Model Platform
Learn how to deploy and manage machine learning models in Chalk
With Chalk, you can deploy machine learning models as isolated services running in dedicated scaling groups. This approach allows your models to run with their own compute resources, auto-scaling policies, and independent lifecycle management—separate from the Chalk engine itself.
This is different from the traditional approach of including models directly in Chalk feature resolvers. Instead of embedding model inference within your feature computation, model deployments host your models as standalone services that can be called from resolvers or external applications.
Model deployments are ideal when you want to:
To deploy models to scaling groups, register them with a container image instead of local model files or Python model objects. You can either provide a chalkcompute.Image object and let Chalk build the image for you, or reference a pre-built Docker image directly.
With a chalkcompute.Image, you define your image configuration in Python and Chalk handles building and managing the container image:
from chalk.client import ChalkClient
from chalkcompute import Image
import pyarrow as pa
client = ChalkClient()
image = (
Image.debian_slim("3.11")
.pip_install(["chalk-remote-call-python", "pyarrow"])
.add_local_file("model.py", "/app/model.py", strategy="copy")
.env({"PYTHONPATH": "/app"})
.workdir("/app")
.entrypoint(
[
"chalk-remote-call",
"--handler",
"model.handler",
"--port",
"8080",
]
)
)
client.register_model_version(
name="my-model",
input_schema={"x": pa.float64()},
output_schema={"y": pa.float64()},
model_image=image,
)Alternatively, you can register a pre-built Docker image by passing a string reference:
from chalk.client import ChalkClient
import pyarrow as pa
client = ChalkClient()
client.register_model_version(
name="my-model",
input_schema={"x": pa.float64()},
output_schema={"y": pa.float64()},
model_image="my-model-image:latest",
)See the Docker Image Requirements section below for details on building compatible images.
When your model files are large (e.g. multi-gigabyte weight files), baking them into the container image is impractical—it slows down builds, increases image pull times, and wastes storage. Instead, you can upload model artifacts to a volume that gets mounted into your container at runtime.
After registering the model version, use upload_model_to_volume to upload your files. You must use chalk_handler_volume_name to format the volume name—the deploy path uses this deterministic name to find and mount the volume. In this example, the model artifacts are stored in model.json:
from chalk.client import ChalkClient
from chalk.client.model_image import chalk_handler_volume_name, upload_model_to_volume
from chalkcompute import Image
import pyarrow as pa
client = ChalkClient()
image = (
Image.debian_slim("3.11")
.pip_install(["chalk-remote-call-python", "joblib"])

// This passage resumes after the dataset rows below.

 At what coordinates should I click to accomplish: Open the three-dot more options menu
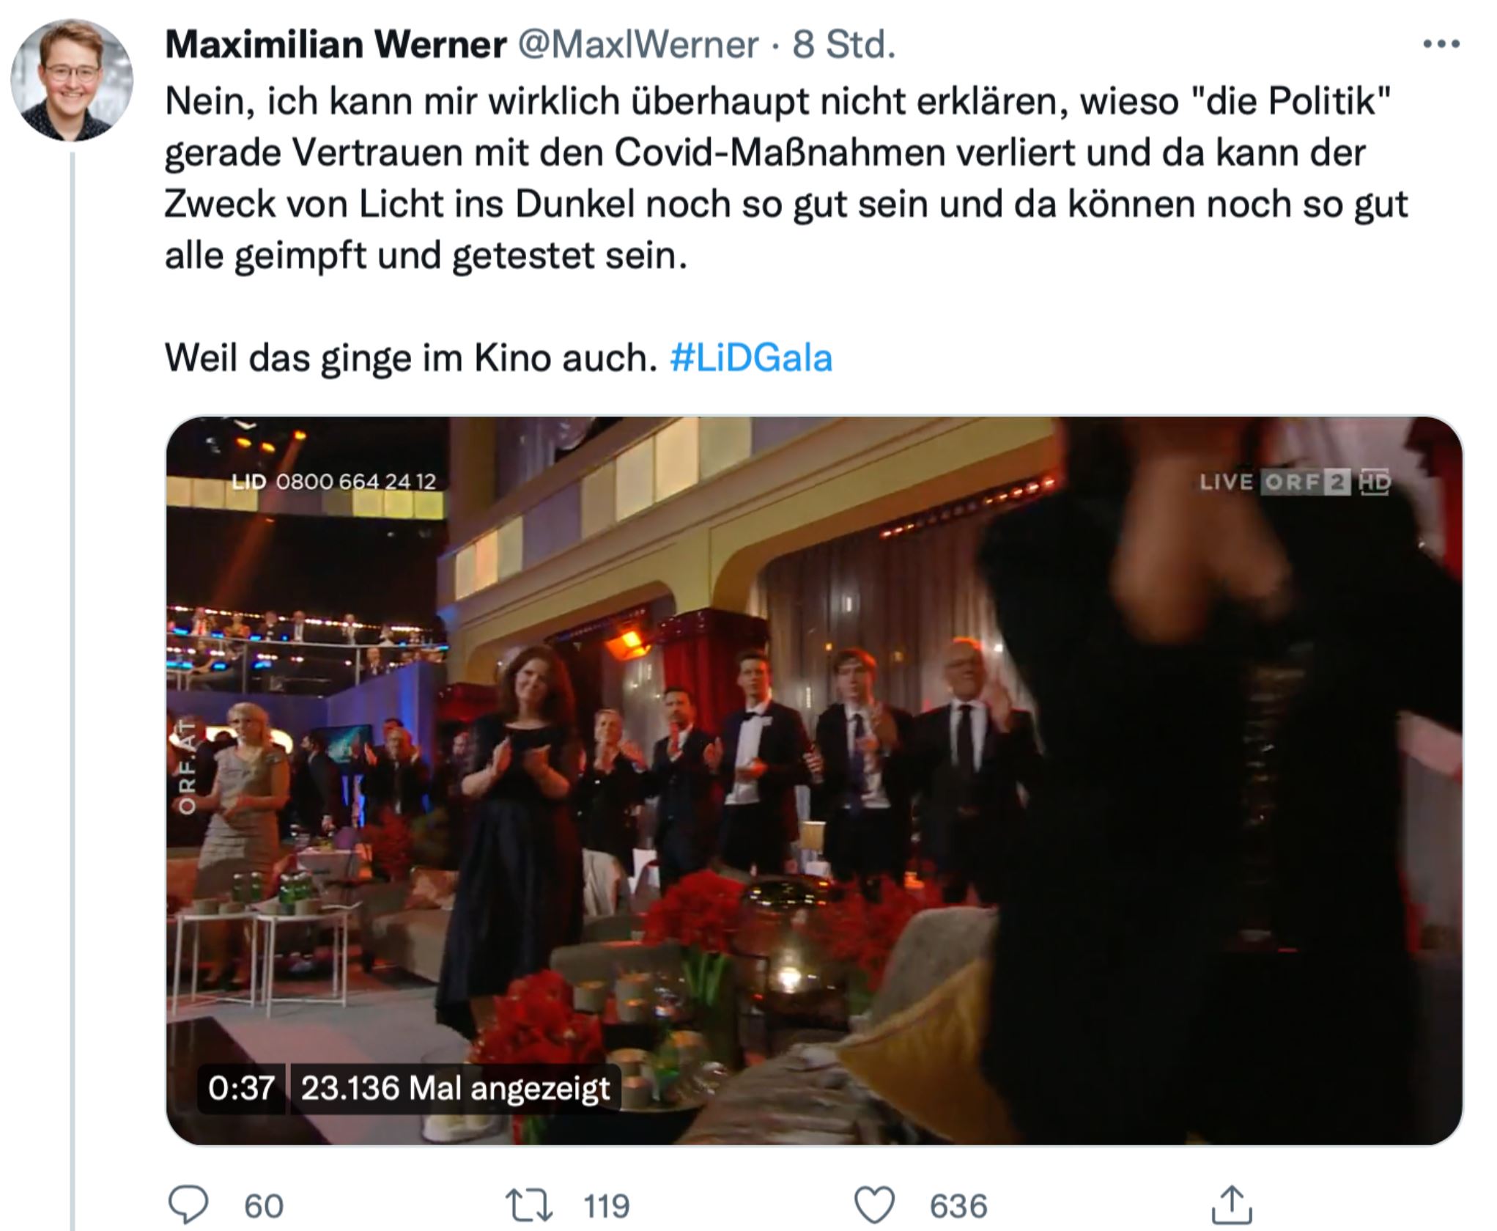(1441, 45)
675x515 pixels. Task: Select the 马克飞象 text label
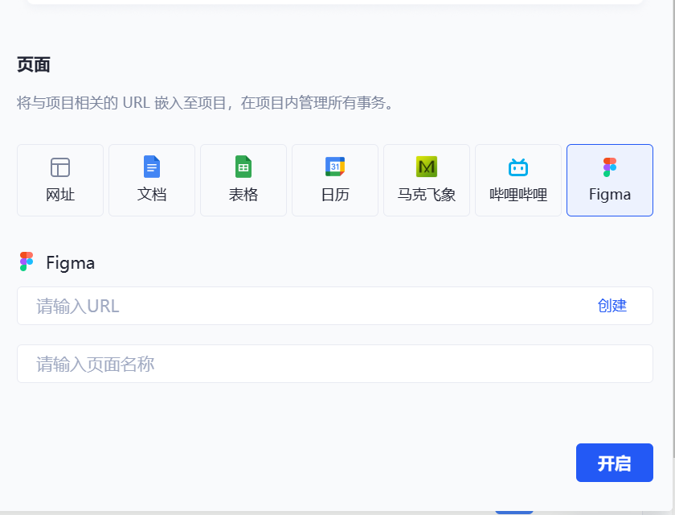(x=427, y=195)
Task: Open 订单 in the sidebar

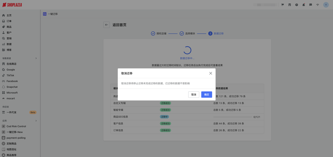Action: (9, 21)
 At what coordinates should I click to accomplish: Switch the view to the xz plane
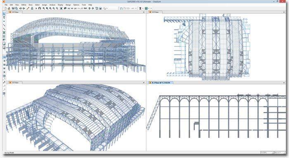[72, 8]
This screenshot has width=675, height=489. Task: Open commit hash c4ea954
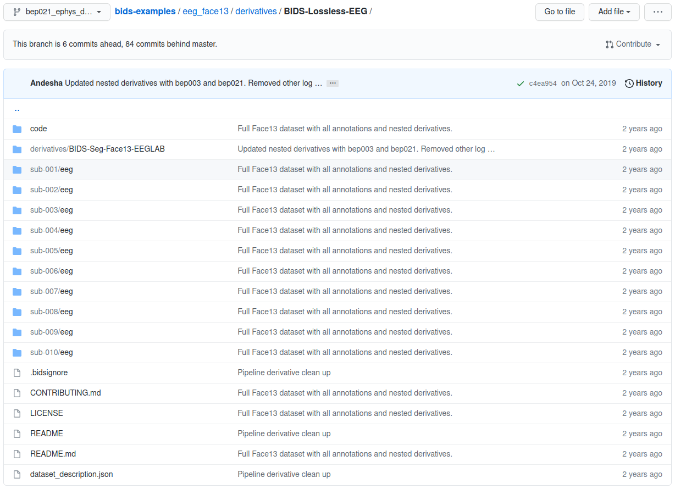(543, 84)
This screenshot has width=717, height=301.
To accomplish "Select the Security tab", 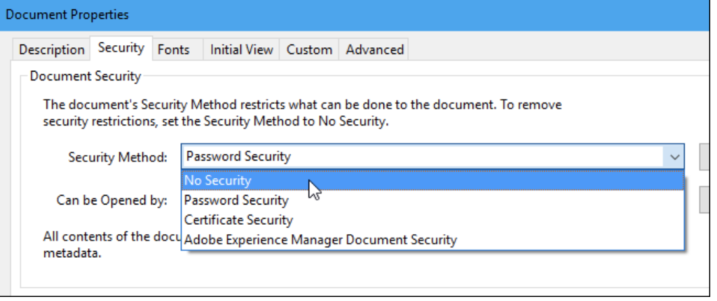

.add_local_file("handler.py", "/app/handler.py", strategy="copy")
.env({"PYTHONPATH": "/app"})
.workdir("/app")
.entrypoint(
[
"chalk-remote-call",
"--handler",
"handler.handler",
"--on-startup",
"handler.on_startup",
"--port",
"8080",
]
)
)
response = client.register_model_version(
name="my-large-model",
input_schema={"x": pa.float64()},
output_schema={"y": pa.float64()},
model_image=image,
)
# Upload model files to a volume
upload_model_to_volume(
volume_name=chalk_handler_volume_name("my-large-model", response.model_version),
model_filename="model.json",
model_file_path="./model.json",
chalk_client=client,
)The uploaded artifacts are mounted at /app/artifacts/ inside the container. Use on_startup to load the model once when the container starts:
import json
import pyarrow as pa
import pyarrow.compute as pc
model = None
def on_startup():
global model
with open("/app/artifacts/model.json") as f:
model = json.load(f)
def handler(event: dict[str, pa.Array], context: dict) -> pa.Array:
factor = model["factor"]
return pc.multiply(event["x"], pa.scalar(factor, type=pa.float64()))Your handler is the function that runs inference. It receives a dictionary of PyArrow Arrays and returns a PyArrow Array.
import pyarrow as pa
import pyarrow.compute as pc
def handler(event: dict[str, pa.Array], context: dict) -> pa.Array:
return pc.multiply(event["x"], pa.scalar(2.0, type=pa.float64()))Define an on_startup function to initialize resources before serving requests, and pass it via --on-startup in your entrypoint:
model = None
def on_startup():
global model
with open("/app/artifacts/model.json") as f:
model = json.load(f)
def handler(event: dict[str, pa.Array], context: dict) -> pa.Array:
factor = model["factor"]
return pc.multiply(event["x"], pa.scalar(factor, type=pa.float64()))chalk-remote-call --handler model.handler --on-startup model.on_startup --port 8080
Once registered, deploy a model version to a scaling group with resource specifications and auto-scaling policies.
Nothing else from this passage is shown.